By Orly Katz, LCPC at Everyday Counseling and Coaching Services

Of the many things we hear about making a marriage happy, the goal of accepting our partners for who they are is often listed as a necessity. But what does this actually mean? And how will we know when we’ve reached acceptance? In this article, we explore what acceptance actually is and how it can shift the direction and nature of our partnerships to a more positive and healthy place.

Acceptance is defined as the action of consenting to receive or undertake something offered; of being received as adequate or suitable. In the couple’s relationship, acceptance means inclusion, approval, security, safety, and being happy with one’s flaws. One of the biggest shifts offered by acceptance versus other partnership traits is the idea that we must be accepting of others as they are. This can be a challenge, because in order to do this effectively, it requires that we also admit that we are flawed and less than perfect. From this, we must be willing to take on our partner’s perspective and understand where they are coming from, realizing that we are not going to change our partners, that they are a different person that we are, and that those differences are okay.

The above video shares a fantastic example of building acceptance into the way you communicate with your partner. By approaching your partner with an attitude of “they are who they are,” without interjecting judgment or disapproval, it allows you to work together towards a more joyous and equitable relationship.
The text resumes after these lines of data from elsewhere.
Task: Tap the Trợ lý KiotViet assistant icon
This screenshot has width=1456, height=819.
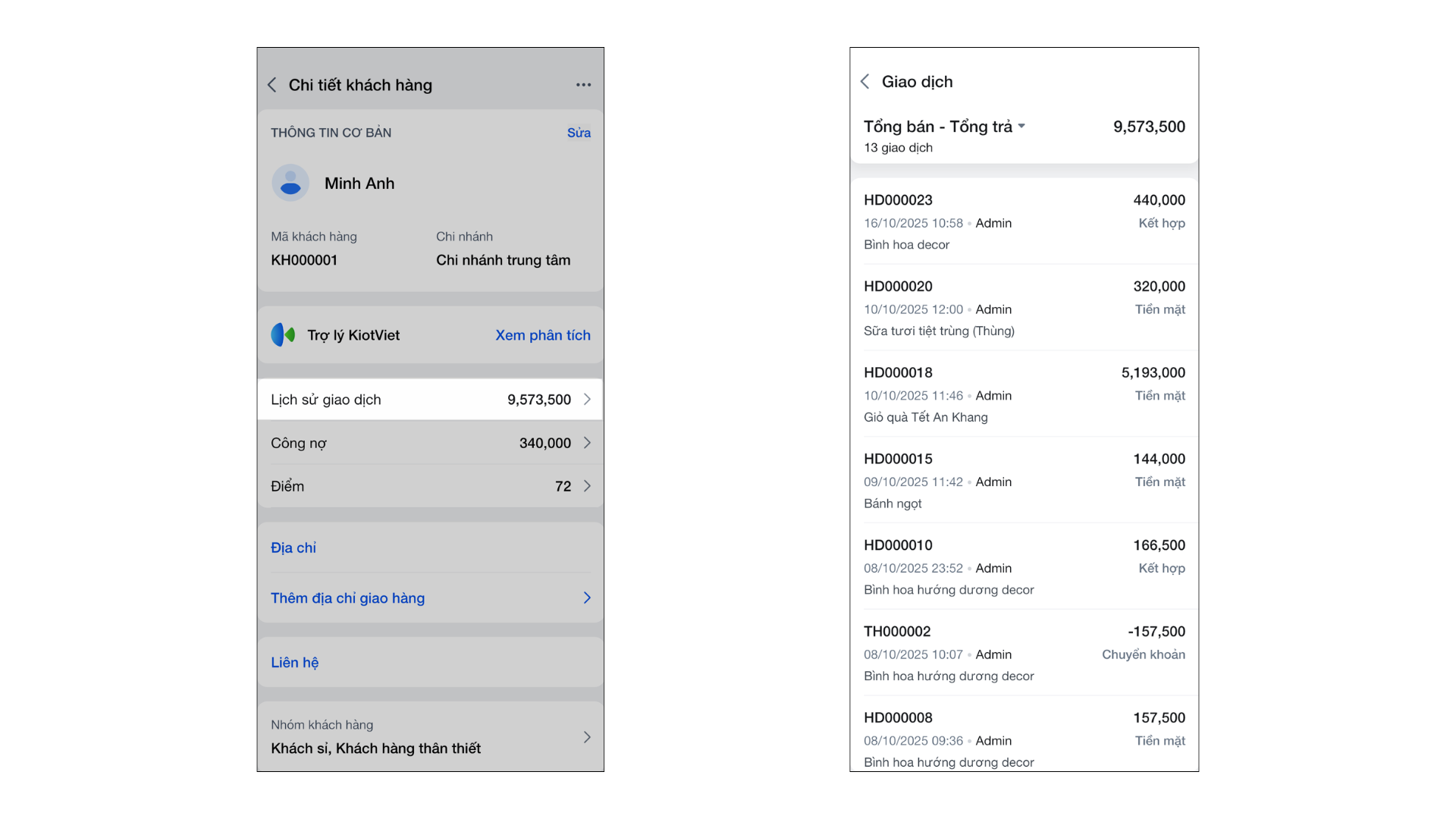Action: 283,334
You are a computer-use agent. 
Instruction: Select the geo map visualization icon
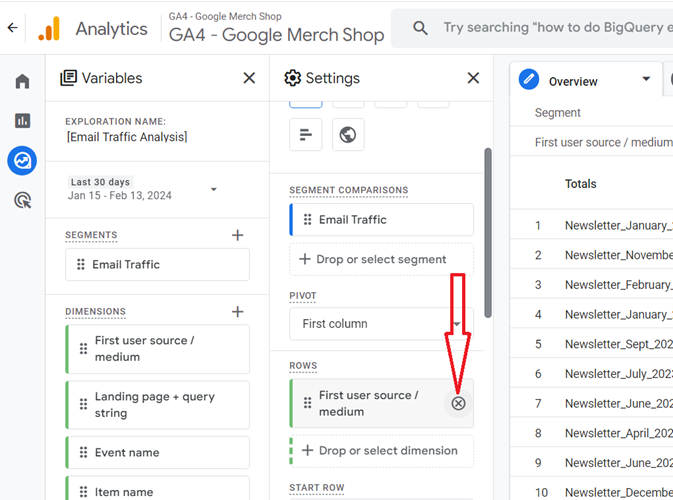click(348, 135)
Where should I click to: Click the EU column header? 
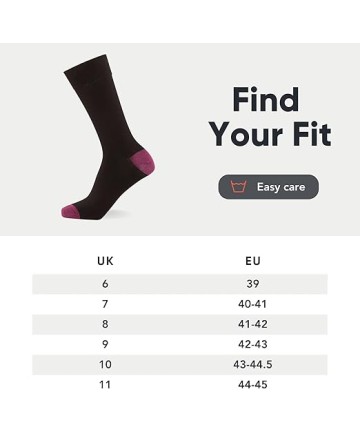(253, 261)

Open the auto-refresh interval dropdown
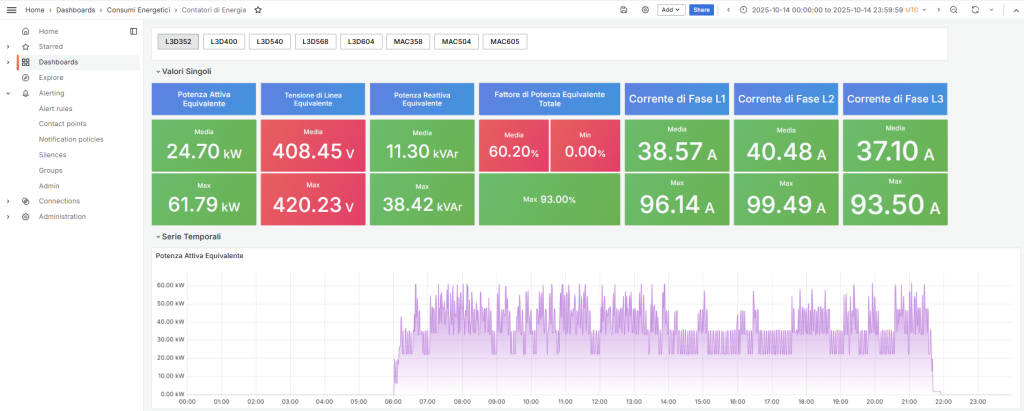[990, 9]
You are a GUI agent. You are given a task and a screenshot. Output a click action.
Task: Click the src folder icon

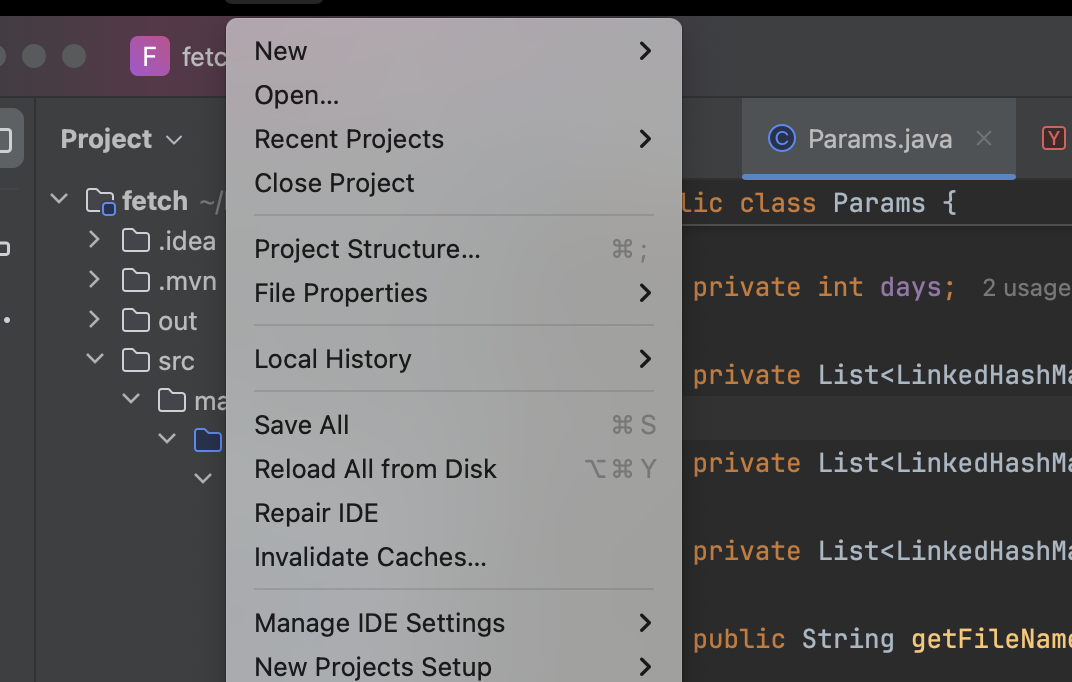point(136,360)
Once we’ve achieved acceptance, we can establish togetherness, commit to agreed goals, improve communication, and feel calmer and worthier in the presence of our partner.

To move to achieving acceptance, consider the following questions:

  • What might be motivating the values that your partner holds?
  • How do the differences between you and your partner create struggles in your relationship?
  • How do the differences between you are your partner create strength in your relationship?

Remember, acceptance doesn’t mean always seeing eye to eye; it means approaching arguments with accepting that your partner is and always will be different from you, that they hold their own perspective, and that there is nothing wrong with how they think or feel. To truly move forward together, we must accept that our partner is a different person from us and that those differences are what give our relationship the balance and fortitude to last in the long-term.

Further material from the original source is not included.